BD Yeah so, it's really coming from a kind of inherited stock of=
DB =Yes but also applying new ideas. So something like the genetics exhibit upstairs, completely brand spanking new idea, where the complexities of the, of the whole how, how genes work. I've read a, read about 4, 4, 5 books on it. I know quite a lot now, it's quite, I've forgotten most of it but you know, there's a huge amount there that you need to get inside and you really need to kind of, read and understand how the scientists are doing it and what they're pleased with an how they're trying to do the job. Which we did do through Anna. A lot of experience there. And then we, through a demo that she had that she used with, kids we modified that to become an exhibit.
So that was a sort of example of how, Anna took something that was fiendishly complicated about inheritance, where many centres they will, you will go in and you will do the colour of your eyes. That is very very complicated. It's not a simple one.
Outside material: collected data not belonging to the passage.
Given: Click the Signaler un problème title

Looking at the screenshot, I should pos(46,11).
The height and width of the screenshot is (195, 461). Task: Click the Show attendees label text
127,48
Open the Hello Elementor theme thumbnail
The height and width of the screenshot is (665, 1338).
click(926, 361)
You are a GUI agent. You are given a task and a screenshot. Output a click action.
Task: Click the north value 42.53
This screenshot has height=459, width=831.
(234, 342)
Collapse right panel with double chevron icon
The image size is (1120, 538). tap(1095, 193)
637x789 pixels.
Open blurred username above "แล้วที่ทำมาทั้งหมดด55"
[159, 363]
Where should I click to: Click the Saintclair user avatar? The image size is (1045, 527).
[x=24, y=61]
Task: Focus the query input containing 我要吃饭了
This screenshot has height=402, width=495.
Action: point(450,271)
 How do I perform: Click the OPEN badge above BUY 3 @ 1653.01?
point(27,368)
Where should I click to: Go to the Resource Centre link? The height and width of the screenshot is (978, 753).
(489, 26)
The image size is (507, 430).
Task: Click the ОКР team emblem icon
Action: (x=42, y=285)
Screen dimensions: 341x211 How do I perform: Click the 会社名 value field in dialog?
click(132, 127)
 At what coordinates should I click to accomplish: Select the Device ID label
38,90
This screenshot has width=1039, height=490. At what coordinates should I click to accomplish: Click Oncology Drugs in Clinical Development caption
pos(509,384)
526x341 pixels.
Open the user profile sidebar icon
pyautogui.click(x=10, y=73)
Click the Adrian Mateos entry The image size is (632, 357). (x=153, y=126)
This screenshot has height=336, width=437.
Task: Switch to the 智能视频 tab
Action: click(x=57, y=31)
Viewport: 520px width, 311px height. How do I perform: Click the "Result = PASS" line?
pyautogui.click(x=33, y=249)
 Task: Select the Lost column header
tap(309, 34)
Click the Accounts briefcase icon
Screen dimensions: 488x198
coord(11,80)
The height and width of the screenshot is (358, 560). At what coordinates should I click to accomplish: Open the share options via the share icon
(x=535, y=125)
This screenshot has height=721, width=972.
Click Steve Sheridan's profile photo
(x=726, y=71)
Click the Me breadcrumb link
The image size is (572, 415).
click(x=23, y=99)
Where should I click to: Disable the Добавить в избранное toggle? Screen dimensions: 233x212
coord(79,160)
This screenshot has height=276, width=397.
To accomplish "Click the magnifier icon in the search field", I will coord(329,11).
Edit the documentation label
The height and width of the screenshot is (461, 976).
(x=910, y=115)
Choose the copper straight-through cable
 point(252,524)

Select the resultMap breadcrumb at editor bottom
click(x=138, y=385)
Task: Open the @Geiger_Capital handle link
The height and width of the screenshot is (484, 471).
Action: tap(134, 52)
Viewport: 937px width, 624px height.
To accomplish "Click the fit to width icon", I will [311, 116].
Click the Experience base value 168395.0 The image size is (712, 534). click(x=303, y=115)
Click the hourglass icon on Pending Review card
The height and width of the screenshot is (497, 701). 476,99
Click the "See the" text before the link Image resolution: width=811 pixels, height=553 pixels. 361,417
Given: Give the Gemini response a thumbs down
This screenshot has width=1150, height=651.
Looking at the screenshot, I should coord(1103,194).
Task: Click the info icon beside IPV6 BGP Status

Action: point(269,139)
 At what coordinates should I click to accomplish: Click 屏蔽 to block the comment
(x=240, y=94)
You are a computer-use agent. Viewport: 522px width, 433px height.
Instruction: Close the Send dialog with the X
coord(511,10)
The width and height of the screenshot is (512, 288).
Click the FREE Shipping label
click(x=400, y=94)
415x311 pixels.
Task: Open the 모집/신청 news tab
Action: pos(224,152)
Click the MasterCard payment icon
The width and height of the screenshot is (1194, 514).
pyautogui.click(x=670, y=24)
They try and do that with an exhibit so it's a very messaged "This is what you need to learn, we're just going to put in on the exhibition floor." I wouldn't imagine one in a hundred people actually sit down and really understand the complexities cause it's so many levels. You need to understand so much about it before you get there. The BBC with there genes - programmes and their big web site try to do, if you, it was quite, quite clever, try to do you know, I, I can dial up, and pick one of the Spice Girls and imagine I had a child with one of the Spice Girls and it would say the likely colour of, of, of the child's eyes. From knowing the colours of the eyes it's (Spice Girl you can be Robbie Welsh). But it was all trying to make it a bit funky trying to use someone famous but they didn't really go that much into the science about what was happening. Because it has such depth. And - superficially there's an awful lot of science out there. And you can't - no one person is ever going to be able to understand all of it and, as human beings we find out more and more about science. And so intellectually you get to a point where, the guys were meeting every Sunday, you know the Lunar - the "Lunar Club" or something? They used to meet and all these famous scientists every month or so would meet up and have a chat. There wasn't that much science then. There, there was stacks of science but compared to what we know now - didn't actually ( ) so you, you could start by just taking that information. We've now reached a point where there's so much science out there people can only have a flavour and a taste and you can not ram down someone's throat "Oh this is how this tiny little bit of DNA" just to know that there's tiny bits of DNA in chemicals and they make up our bodies, that's quite cool for anyone to know.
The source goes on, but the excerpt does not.